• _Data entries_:
————

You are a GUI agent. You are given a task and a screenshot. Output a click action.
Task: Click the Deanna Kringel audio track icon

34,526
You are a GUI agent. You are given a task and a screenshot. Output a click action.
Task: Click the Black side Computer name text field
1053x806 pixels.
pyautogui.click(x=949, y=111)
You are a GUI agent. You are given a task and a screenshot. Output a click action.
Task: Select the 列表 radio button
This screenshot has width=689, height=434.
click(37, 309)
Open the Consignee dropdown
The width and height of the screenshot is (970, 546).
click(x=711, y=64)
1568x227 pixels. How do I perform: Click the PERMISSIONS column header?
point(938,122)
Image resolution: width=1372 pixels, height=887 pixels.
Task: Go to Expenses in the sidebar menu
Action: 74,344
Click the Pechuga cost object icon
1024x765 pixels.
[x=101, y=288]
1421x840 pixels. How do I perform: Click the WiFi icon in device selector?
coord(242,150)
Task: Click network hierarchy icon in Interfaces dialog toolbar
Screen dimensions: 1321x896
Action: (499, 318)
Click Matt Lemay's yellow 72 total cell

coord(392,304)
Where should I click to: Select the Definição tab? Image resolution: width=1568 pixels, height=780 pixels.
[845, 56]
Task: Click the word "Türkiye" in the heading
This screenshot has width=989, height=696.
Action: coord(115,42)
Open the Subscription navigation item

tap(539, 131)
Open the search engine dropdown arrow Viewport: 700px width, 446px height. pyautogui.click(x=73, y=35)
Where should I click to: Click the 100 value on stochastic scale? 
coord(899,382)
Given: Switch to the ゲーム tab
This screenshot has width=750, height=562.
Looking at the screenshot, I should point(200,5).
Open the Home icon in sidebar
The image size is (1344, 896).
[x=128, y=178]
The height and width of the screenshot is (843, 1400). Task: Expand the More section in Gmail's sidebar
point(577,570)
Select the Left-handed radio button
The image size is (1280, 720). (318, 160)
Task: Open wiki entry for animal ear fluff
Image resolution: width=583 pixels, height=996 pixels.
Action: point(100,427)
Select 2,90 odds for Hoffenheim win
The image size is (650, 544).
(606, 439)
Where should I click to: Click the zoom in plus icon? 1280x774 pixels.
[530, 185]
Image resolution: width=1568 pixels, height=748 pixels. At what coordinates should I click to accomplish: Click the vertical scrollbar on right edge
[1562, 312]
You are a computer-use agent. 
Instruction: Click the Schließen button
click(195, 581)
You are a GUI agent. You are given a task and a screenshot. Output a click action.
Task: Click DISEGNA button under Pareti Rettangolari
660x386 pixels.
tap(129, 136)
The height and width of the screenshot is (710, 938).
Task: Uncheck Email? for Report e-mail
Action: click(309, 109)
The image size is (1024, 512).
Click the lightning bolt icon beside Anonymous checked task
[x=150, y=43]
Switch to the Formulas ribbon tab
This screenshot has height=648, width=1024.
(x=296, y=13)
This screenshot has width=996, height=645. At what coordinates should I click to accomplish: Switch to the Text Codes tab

————

• _TASK INSTRUCTIONS_:
Without omitting anything, output the entries exactly.

• _RESPONSE TO THE EXERCISE_:
You are a GUI agent. You are given a task and a screenshot. Output a click action.
Task: Click the Deanna Kringel audio track icon

34,526
You are a GUI agent. You are given a task and a screenshot. Output a click action.
Task: Click the Black side Computer name text field
1053x806 pixels.
pyautogui.click(x=949, y=111)
You are a GUI agent. You are given a task and a screenshot. Output a click action.
Task: Select the 列表 radio button
This screenshot has width=689, height=434.
click(37, 309)
Open the Consignee dropdown
The width and height of the screenshot is (970, 546).
click(x=711, y=64)
1568x227 pixels. How do I perform: Click the PERMISSIONS column header?
point(938,122)
Image resolution: width=1372 pixels, height=887 pixels.
Task: Go to Expenses in the sidebar menu
Action: 74,344
Click the Pechuga cost object icon
1024x765 pixels.
[x=101, y=288]
1421x840 pixels. How do I perform: Click the WiFi icon in device selector?
coord(242,150)
Task: Click network hierarchy icon in Interfaces dialog toolbar
Screen dimensions: 1321x896
Action: (499, 318)
Click Matt Lemay's yellow 72 total cell

coord(392,304)
Where should I click to: Select the Definição tab? Image resolution: width=1568 pixels, height=780 pixels.
[845, 56]
Task: Click the word "Türkiye" in the heading
This screenshot has width=989, height=696.
Action: coord(115,42)
Open the Subscription navigation item

tap(539, 131)
Open the search engine dropdown arrow Viewport: 700px width, 446px height. pyautogui.click(x=73, y=35)
Where should I click to: Click the 100 value on stochastic scale? 
coord(899,382)
Given: Switch to the ゲーム tab
This screenshot has width=750, height=562.
Looking at the screenshot, I should point(200,5).
Open the Home icon in sidebar
The image size is (1344, 896).
[x=128, y=178]
The height and width of the screenshot is (843, 1400). Task: Expand the More section in Gmail's sidebar
point(577,570)
Select the Left-handed radio button
The image size is (1280, 720). (318, 160)
Task: Open wiki entry for animal ear fluff
Image resolution: width=583 pixels, height=996 pixels.
Action: point(100,427)
Select 2,90 odds for Hoffenheim win
The image size is (650, 544).
(606, 439)
Where should I click to: Click the zoom in plus icon? 1280x774 pixels.
[530, 185]
Image resolution: width=1568 pixels, height=748 pixels. At what coordinates should I click to accomplish: Click the vertical scrollbar on right edge
[1562, 312]
You are a computer-use agent. 
Instruction: Click the Schließen button
click(195, 581)
You are a GUI agent. You are given a task and a screenshot. Output a click action.
Task: Click DISEGNA button under Pareti Rettangolari
660x386 pixels.
tap(129, 136)
The height and width of the screenshot is (710, 938).
Task: Uncheck Email? for Report e-mail
Action: click(309, 109)
The image size is (1024, 512).
Click the lightning bolt icon beside Anonymous checked task
[x=150, y=43]
Switch to the Formulas ribbon tab
This screenshot has height=648, width=1024.
(x=296, y=13)
This screenshot has width=996, height=645. At what coordinates should I click to accomplish: Switch to the Text Codes tab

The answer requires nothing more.